◆ **EXTRACT PROVIDED**
Take this morning for a perfect example. Lately I have been getting up at 5:45-6a.m. (what a blessing a programmable coffee maker is, I would never be able to accomplish getting out of bed early without the knowledge that there is a hot cup of coffee waiting for me if I do) to read, write letters, and journal. And I mostly just pretend that I'm alone. (Does that make me a bad wife/mom? I don't think so. Sometimes you just need 20 feet of clear air.) It has been so good for my mental health. It's been fabulous. But this morning I brought my iphone out to the living room with me, and what did I do? I farted around on Facebook, Instagram, and the Etsy app. I think I even opened Twitter. I answered a couple of emails etc. Did I read any poetry? Did I write in my journal? Of course not. Why would I, when the heavy gravitronic pull of the black abyss that is my iphone was sitting on the arm of the couch, not 2ft from my head? Who can focus on higher (HA!) things when the mental equivalent of a glass of cold beer is waiting with just the swipe of a finger? Not me, apparently. AND I DON'T EVEN HAVE THE ACTUAL INTERNET ENABLED ON MY PHONE. (Mainly because I can't handle it responsibly and I have my husband lock it up under the restrictions with a passcode that I don't know. I had to delete pinterest, because I figured out a way to access the internet through it. It was like having cake in the house. I couldn't not eat it.)

◆ **DATA SECTION**

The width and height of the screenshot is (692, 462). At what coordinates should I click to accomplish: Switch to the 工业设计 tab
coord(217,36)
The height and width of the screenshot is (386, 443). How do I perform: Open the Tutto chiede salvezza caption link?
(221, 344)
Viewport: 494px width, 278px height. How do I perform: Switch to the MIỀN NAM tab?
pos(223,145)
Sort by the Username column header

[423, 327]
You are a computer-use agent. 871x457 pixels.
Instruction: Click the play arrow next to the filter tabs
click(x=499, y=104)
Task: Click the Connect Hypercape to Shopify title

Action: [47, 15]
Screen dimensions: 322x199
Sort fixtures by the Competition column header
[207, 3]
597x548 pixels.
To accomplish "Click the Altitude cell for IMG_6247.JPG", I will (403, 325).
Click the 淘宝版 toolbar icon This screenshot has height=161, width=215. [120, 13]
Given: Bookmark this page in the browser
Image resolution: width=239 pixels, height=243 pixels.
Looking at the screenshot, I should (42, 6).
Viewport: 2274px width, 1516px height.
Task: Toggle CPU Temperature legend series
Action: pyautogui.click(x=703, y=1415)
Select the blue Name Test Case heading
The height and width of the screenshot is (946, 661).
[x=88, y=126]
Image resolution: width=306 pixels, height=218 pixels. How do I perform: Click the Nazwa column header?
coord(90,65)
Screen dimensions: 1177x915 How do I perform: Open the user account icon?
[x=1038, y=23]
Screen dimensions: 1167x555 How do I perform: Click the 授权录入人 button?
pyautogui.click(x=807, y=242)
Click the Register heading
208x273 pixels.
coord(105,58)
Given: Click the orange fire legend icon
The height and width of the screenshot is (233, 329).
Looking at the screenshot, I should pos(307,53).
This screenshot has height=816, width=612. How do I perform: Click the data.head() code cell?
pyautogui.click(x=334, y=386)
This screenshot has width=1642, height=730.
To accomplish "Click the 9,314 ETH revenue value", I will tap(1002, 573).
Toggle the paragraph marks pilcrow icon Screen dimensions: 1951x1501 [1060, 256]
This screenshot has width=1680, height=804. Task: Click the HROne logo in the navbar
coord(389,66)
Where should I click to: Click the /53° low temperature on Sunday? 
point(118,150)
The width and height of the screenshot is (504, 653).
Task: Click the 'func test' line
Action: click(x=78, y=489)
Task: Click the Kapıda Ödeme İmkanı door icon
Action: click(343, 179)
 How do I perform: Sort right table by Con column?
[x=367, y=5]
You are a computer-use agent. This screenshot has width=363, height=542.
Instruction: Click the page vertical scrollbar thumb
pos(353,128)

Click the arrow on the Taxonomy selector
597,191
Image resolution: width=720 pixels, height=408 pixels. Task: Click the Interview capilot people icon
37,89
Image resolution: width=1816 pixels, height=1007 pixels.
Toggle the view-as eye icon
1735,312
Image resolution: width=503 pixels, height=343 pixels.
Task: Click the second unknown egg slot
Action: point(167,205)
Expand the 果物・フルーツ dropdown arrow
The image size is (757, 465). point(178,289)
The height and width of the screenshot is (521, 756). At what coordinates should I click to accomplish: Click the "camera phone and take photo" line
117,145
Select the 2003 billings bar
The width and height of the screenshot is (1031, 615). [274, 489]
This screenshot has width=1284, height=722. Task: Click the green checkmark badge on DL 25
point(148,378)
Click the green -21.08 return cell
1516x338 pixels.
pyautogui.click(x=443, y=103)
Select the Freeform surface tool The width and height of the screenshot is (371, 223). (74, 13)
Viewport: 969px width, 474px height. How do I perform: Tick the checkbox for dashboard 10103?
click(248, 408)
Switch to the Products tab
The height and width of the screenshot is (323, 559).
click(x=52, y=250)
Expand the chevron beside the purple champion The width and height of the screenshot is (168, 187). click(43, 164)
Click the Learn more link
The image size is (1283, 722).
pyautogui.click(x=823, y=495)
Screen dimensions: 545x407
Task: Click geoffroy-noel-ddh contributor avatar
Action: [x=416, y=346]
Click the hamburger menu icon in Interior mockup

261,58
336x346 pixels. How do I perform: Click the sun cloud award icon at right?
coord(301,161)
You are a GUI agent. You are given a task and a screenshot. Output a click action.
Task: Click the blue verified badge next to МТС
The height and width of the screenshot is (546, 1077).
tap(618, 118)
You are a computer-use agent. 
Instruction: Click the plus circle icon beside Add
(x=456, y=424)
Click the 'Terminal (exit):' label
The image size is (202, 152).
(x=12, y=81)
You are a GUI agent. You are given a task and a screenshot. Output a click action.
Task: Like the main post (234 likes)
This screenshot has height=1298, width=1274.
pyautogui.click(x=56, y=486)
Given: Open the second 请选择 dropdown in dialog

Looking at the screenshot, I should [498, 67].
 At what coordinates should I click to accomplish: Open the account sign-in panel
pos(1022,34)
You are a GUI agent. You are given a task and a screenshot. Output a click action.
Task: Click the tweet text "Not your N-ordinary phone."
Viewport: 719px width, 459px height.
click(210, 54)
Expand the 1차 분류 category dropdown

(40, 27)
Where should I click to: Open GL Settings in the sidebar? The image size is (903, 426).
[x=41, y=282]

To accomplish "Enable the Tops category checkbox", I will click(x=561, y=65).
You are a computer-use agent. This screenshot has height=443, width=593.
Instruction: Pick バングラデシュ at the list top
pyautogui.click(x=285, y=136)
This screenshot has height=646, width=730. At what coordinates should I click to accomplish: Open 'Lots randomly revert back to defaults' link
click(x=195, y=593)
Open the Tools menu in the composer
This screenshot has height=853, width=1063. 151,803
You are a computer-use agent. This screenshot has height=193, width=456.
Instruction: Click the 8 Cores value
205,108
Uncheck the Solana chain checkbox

◆ **GOAL OF THE EXERCISE**
In the piece about the early-morning phone habit, rewrite the paragraph beginning "Take this morning for a perfect example" as a much shorter paragraph that keeps its main facts.

◆ **RESULT FOR THIS TASK**
Lately I've been getting up around 5:45–6 a.m. to read, write letters, and journal, helped by a programmable coffee maker, and the quiet time has been great for my mental health. This morning, though, I brought my iPhone to the living room and spent the time on Facebook, Instagram, the Etsy app, probably Twitter, and a few emails instead of reading poetry or journaling. With the phone within easy reach, I couldn't focus on anything better. This happened even though my phone has no actual internet: my husband locks it under a passcode I don't know, and I had to delete Pinterest after finding a way online through it.